= Task directions =
Go over the lines below, and when one contains the word "height", copy it.

-------

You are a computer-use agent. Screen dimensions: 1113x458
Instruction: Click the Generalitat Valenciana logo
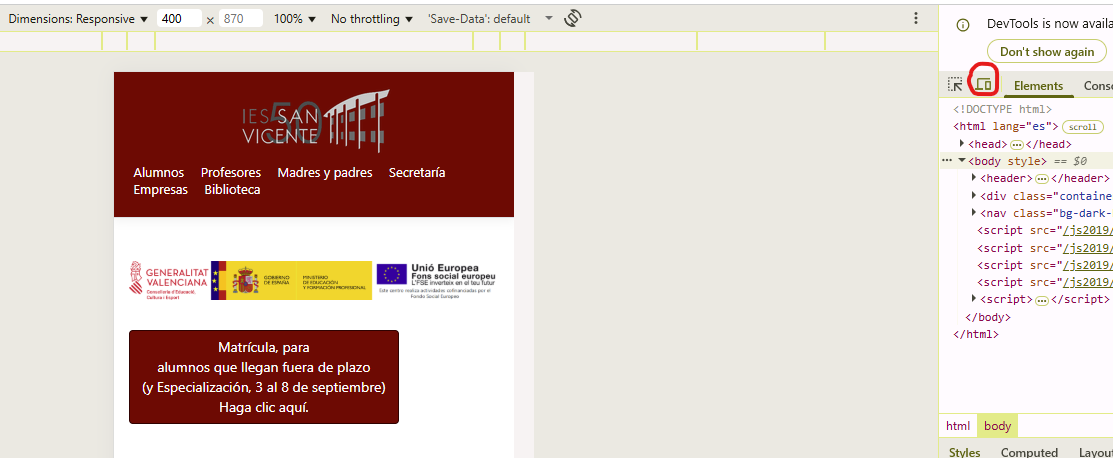(168, 281)
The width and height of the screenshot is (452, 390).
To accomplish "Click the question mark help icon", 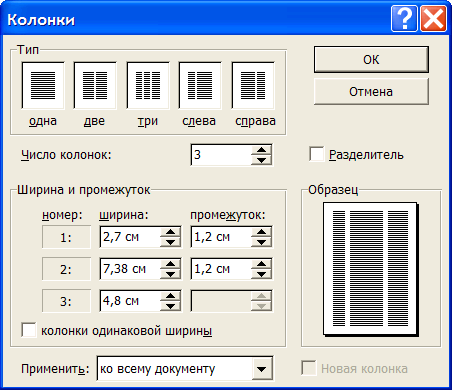I will [x=404, y=19].
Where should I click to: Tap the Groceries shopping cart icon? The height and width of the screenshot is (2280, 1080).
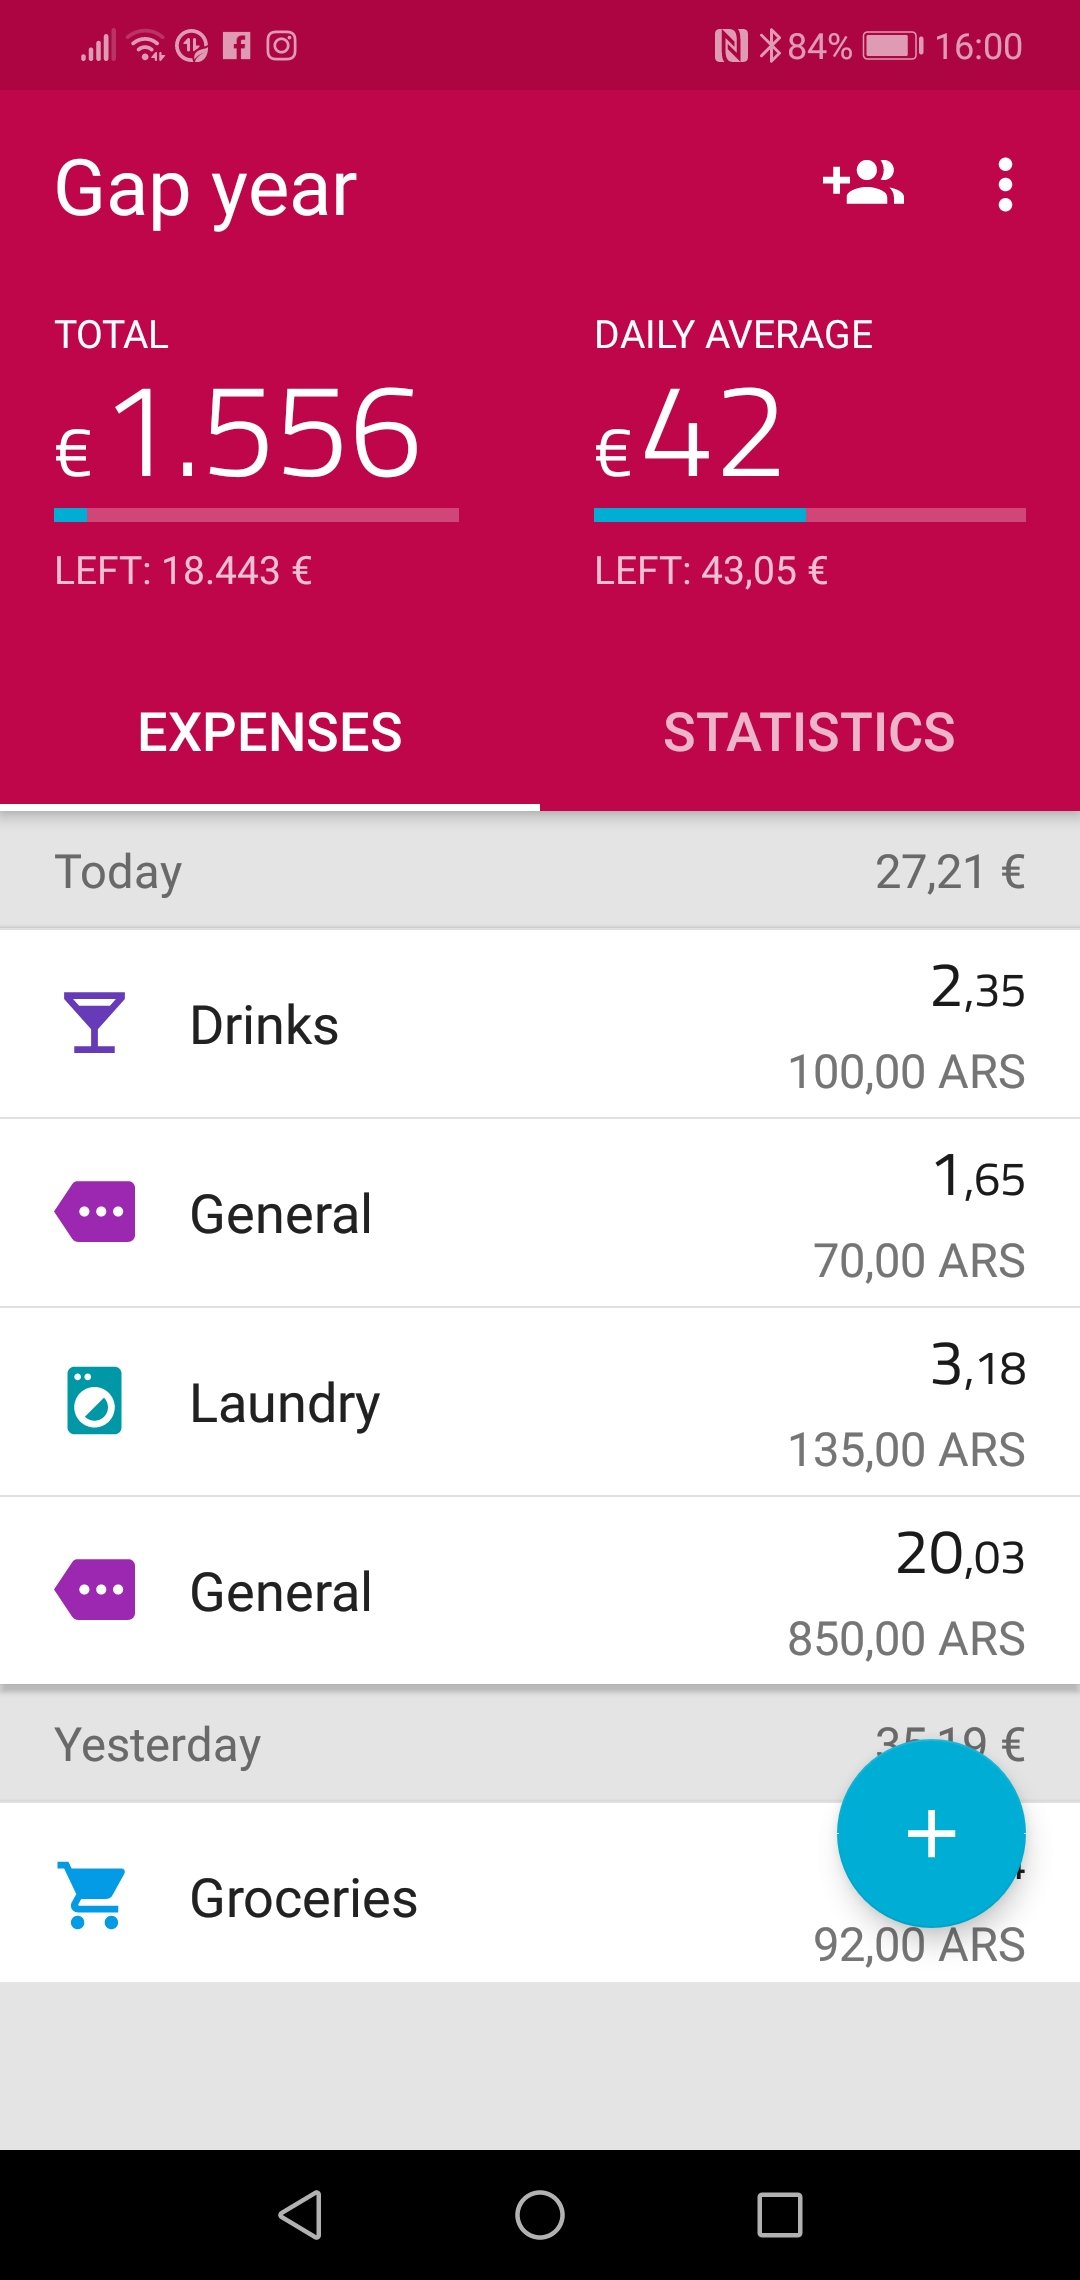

-------

= Task solution =
The width and height of the screenshot is (452, 390).
Where should I click to: Tap the Groceries shopping cart icon? The height and width of the screenshot is (2280, 1080).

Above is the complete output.